A Love Story similar to Lale & Gita’s in The Tattooist of Auschwitz

Selma and Chaim Engel with their family in happier times

Selma and Chaim Engel with their family in happier times

Stories like Selma Engel’s should never be forgotten. Born Saartje Wijnberg, as a young Dutch Jew, she was sent to Sobibor Camp in Poland in a sealed freight train in 1943. She was one of the lucky ones, not only to survive, but to meet her future husband Chaim. Both survived and managed to escape following a prisoners’ revolt. After emigrating to the US in 1957, she changed her name to Selma Engel, where she lived until her death, aged 96, in December 2018.

I think my fascination with WW2 stories from Holland must stem from my Dutch background, but there do seem to be an awful lot of tales of courage and daring that have come to light recently. The sad fact is that these heroic individuals, most in their 90s, are dying and we only find out about their harrowing stories from their obituaries.

Saartje Wijnberg - Selma Engel

I read, this week, the obituary of Selma Engel, a Dutch Jewish woman, born Saartje Wijnberg, who was brought up in Zwolle, where her parents owned a hotel. She changed her name on more than one occasion, a necessity if she was to avoid detection by the Nazis.

Not long after the Netherlands capitulated in May 1940, Saartje went into hiding as Greetje van den Berg in Utrecht, but the family in whose house she was hiding informed on her. She was arrested and sent to prison in Amsterdam before being deported to Westerbork. Anyone who has heard of Westerbork will know it wasn’t a labour camp, as unsuspecting Jews believed, but a transit camp for the Polish concentration camps - and almost certain death.

So it was in April 1943 that she was herded onto a train, crammed in with 2,200 others, to endure three days and nights without food, water and a barrel in the corner for a toilet.

On April 9th, they arrived at Sobibor camp in Poland where Nazi guards were waiting with whips. She was “lucky” and was directed to join the much smaller group of healthy, young women who became workers. The majority were sent straight to the gas chambers.

Saartje and Chaim find one another

The parallels with Lale and Gita’s story in The Tattooist of Auschwitz are striking. Hers was also a love story. In Sobibor camp she met Chaim Engel, a former Polish solider, as she worked alongside him sorting through the belongings of arrivals who were sent to their death in the gas chambers. Incredibly, Selma and Chaim were able to defy the camp guards’ surveillance and meet in secret, and he protected her against camp inmates who distrusted Dutch Jews because they spoke German.

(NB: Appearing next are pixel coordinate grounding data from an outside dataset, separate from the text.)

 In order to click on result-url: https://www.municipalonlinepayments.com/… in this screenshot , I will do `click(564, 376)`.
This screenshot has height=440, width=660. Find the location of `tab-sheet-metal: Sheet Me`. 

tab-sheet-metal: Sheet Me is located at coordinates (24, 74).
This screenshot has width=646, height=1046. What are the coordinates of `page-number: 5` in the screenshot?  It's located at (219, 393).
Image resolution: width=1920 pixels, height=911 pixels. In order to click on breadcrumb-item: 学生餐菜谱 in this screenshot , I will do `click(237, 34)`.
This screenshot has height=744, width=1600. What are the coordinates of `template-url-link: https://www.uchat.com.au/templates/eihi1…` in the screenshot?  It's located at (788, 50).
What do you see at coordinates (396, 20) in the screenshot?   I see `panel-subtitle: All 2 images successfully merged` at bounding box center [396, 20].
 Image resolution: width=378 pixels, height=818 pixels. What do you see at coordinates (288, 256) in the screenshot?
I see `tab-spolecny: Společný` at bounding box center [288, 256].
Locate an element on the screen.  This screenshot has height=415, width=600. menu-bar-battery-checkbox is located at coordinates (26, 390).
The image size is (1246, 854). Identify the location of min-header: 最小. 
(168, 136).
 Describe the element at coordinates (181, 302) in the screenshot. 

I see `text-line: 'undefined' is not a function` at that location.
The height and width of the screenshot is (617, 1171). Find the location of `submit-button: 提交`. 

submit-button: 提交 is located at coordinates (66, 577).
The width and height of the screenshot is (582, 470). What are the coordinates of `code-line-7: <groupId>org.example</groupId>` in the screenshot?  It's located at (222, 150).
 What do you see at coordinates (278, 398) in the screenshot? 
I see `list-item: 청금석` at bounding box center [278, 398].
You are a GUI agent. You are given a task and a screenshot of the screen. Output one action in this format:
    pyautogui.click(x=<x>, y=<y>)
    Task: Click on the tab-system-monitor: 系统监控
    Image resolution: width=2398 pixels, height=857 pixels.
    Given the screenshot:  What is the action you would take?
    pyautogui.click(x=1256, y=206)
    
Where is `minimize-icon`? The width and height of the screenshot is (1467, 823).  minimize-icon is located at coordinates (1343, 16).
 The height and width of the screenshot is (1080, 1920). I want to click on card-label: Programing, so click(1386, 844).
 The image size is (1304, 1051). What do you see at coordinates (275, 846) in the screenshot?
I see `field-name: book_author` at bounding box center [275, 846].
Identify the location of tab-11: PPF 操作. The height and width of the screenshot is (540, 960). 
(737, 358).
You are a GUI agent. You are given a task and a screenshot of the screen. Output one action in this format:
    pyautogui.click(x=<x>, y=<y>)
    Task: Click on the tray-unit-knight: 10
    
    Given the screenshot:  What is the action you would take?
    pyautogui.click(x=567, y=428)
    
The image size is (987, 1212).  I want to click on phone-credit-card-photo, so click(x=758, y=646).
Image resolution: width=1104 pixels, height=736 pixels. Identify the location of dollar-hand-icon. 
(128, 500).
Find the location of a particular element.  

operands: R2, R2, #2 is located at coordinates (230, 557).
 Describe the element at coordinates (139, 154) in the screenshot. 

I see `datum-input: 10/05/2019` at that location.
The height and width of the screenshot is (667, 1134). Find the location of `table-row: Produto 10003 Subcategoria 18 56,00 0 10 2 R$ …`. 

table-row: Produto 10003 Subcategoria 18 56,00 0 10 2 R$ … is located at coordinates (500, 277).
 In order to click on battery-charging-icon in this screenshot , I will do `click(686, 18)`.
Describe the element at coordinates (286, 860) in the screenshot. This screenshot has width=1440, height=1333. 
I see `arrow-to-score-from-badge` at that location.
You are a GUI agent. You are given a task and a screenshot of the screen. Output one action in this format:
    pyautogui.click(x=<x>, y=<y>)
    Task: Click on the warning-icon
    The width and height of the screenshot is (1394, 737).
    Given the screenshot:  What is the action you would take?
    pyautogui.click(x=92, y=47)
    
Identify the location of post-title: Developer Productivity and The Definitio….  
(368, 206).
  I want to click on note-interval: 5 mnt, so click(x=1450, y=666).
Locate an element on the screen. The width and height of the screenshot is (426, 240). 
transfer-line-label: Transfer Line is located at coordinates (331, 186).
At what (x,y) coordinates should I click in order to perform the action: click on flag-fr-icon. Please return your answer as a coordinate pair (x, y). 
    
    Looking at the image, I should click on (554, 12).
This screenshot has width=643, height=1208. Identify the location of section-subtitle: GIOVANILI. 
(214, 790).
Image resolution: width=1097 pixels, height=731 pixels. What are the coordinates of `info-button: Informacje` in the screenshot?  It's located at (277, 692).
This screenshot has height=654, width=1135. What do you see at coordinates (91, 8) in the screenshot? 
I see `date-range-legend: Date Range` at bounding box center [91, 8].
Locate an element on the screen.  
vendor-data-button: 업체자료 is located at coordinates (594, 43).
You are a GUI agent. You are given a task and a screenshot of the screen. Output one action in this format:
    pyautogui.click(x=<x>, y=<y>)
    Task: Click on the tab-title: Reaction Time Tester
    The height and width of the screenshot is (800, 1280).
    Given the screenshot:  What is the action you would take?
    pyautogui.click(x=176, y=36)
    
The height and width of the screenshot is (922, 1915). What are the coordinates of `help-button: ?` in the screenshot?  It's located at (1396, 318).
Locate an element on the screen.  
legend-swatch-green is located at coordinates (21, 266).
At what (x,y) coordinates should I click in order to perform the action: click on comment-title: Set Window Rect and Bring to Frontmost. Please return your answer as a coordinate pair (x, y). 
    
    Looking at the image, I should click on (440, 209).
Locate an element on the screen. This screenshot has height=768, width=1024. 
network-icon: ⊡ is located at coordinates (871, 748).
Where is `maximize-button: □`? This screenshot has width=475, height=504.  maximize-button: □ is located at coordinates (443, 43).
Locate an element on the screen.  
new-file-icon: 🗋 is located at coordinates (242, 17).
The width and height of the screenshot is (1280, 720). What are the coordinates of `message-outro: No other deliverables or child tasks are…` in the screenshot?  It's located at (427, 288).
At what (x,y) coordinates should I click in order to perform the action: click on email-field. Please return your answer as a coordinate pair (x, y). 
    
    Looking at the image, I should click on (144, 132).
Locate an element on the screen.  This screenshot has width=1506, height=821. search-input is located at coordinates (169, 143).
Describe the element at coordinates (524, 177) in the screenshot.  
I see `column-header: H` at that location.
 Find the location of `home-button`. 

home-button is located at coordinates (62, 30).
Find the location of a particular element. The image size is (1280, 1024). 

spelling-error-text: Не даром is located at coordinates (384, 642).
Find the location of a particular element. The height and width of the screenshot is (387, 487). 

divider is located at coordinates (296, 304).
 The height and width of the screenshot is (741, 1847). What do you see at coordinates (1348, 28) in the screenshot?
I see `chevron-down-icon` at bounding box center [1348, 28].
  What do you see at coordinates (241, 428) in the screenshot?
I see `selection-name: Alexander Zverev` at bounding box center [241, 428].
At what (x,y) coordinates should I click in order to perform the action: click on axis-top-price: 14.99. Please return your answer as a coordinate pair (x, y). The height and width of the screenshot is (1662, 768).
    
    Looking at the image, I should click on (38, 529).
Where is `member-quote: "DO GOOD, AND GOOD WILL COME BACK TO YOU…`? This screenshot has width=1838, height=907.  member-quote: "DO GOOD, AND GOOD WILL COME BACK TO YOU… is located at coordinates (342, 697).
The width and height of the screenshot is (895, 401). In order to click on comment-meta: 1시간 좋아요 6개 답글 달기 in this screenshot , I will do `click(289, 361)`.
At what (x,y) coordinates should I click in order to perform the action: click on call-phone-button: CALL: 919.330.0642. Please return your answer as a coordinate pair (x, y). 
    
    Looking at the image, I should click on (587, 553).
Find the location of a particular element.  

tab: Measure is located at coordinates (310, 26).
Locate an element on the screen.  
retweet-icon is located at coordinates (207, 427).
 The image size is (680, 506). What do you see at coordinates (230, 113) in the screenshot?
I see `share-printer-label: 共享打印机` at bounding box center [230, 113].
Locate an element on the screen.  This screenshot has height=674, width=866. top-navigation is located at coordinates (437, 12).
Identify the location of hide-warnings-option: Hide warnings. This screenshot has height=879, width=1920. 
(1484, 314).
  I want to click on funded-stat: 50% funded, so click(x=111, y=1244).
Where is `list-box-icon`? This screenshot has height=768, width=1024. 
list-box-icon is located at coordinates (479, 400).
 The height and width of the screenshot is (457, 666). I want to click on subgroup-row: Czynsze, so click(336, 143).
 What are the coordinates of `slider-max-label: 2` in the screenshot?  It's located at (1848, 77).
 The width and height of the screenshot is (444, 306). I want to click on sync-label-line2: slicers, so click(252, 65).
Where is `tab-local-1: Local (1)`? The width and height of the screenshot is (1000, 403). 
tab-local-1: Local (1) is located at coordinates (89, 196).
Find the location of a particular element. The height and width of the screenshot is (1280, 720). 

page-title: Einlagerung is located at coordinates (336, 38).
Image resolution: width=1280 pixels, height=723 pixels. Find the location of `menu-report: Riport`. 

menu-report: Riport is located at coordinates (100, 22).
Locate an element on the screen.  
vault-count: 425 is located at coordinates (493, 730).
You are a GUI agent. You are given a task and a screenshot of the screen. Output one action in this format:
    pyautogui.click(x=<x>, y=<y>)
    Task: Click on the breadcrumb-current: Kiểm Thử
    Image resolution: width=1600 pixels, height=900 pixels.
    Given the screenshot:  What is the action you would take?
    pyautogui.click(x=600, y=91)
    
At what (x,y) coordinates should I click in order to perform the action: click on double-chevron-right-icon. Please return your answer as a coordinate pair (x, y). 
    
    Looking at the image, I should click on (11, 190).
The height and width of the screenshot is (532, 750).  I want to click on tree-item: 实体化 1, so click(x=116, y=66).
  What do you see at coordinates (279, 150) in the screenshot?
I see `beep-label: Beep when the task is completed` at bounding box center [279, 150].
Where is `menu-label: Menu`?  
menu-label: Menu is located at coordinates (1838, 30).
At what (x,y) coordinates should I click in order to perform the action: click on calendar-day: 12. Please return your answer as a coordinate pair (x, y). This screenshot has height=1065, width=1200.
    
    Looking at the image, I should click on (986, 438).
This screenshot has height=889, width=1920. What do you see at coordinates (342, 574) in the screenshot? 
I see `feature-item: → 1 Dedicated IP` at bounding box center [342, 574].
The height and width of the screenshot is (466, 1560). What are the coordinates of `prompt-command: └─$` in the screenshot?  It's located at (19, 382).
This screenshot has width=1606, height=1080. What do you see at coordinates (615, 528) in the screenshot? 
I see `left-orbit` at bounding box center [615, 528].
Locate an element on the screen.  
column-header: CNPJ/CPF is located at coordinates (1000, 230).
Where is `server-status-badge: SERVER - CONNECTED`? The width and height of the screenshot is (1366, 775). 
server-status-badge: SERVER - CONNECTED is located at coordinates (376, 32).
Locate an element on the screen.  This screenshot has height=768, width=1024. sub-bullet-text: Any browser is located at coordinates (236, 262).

After six months, there was a prisoners’ revolt in Sobibor, one of the few places  where the Holocaust was defied. After weeks of planning, prisoners killed SS guards with homemade knives and fled over barbed wire fences to freedom in the woods. Many didn’t make it and were killed by machinegun fire or mines, or were tracked down and shot.

 It was a miracle that Saartje and Chaim managed to escape through the main camp gate and spent the next two weeks hiding by day and travelling by night. Eventually, they found a Polish farmer who was prepared to hide them in his hayloft. They paid him with valuables they’d smuggled out and remained hidden for nine more months before the Russian army arrived to liberate them. The couple married and they travelled through Ukraine to Odessa and onto France by board. Tragically, their baby son, conceived while in hiding in Poland, died from drinking contaminated milk.

Saaartje and Chaim moved to Zwolle and had another son and daughter, before emigrating to Israel and eventually to Connecticut, US, where Saartje became Selma. Chaim died in 2003.

Selma returned to Holland in 2010 for the first time since 1951 to be appointed Knight of the Order of Orange-Nassau. However, she refused to accept an official Dutch apology for how she’d been treated, saying that it was inappropriate for what had happened to so many people, including most of her own family.  

The story of the Sobibor uprising was one I had never heard of. Its existence was largely forgotten as it had been razed to the ground on the orders of Nazi leaders after the revolt. But the story lives on in a 1987 television film Escape from Sobibor, based partly on Saartje’s recollections, and a book Dancing Through Darkness by Ann Markham Walsh.